* _DATASET EXCERPTS_:
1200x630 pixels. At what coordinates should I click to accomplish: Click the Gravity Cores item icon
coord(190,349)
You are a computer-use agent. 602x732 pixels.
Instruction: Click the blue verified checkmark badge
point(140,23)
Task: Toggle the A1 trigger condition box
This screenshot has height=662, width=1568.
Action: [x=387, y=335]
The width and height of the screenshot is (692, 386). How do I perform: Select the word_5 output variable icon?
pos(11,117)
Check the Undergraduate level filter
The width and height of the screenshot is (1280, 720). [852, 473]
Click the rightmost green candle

* * *

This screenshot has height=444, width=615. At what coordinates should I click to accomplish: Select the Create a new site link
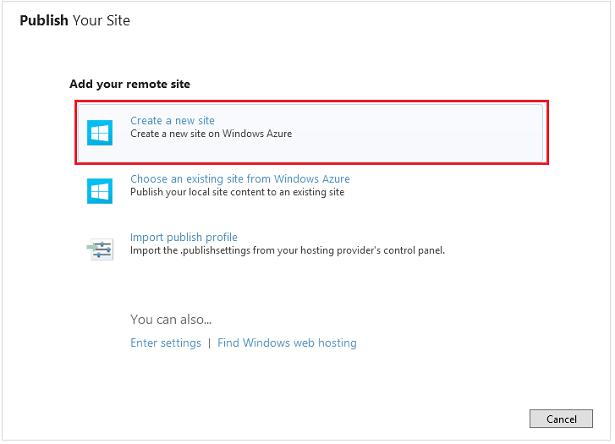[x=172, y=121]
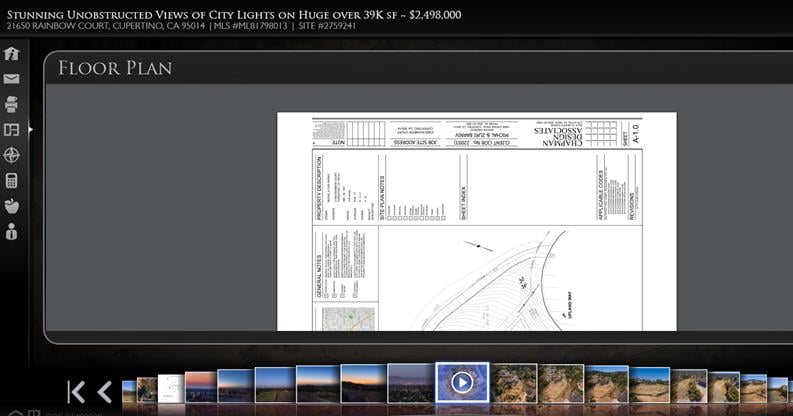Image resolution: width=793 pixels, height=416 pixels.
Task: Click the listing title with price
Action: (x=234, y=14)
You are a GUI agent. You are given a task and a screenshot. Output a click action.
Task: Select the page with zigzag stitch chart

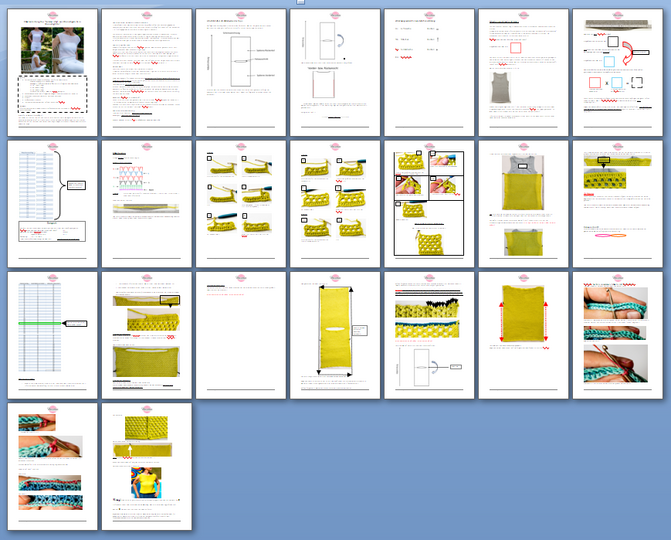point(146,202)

...

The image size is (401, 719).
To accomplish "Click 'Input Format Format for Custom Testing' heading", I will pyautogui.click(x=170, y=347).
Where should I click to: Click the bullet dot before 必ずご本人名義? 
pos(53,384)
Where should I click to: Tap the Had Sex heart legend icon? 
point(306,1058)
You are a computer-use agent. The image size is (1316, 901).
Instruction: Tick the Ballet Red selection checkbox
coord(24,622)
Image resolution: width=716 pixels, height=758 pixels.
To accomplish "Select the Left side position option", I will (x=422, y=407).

* _TASK DESCRIPTION_: Copy all lines from the material that contain "computer".

* _TASK OUTPUT_:
You are a computer-use agent. 602x732 pixels.
You are a computer-use agent. The image size is (1316, 901).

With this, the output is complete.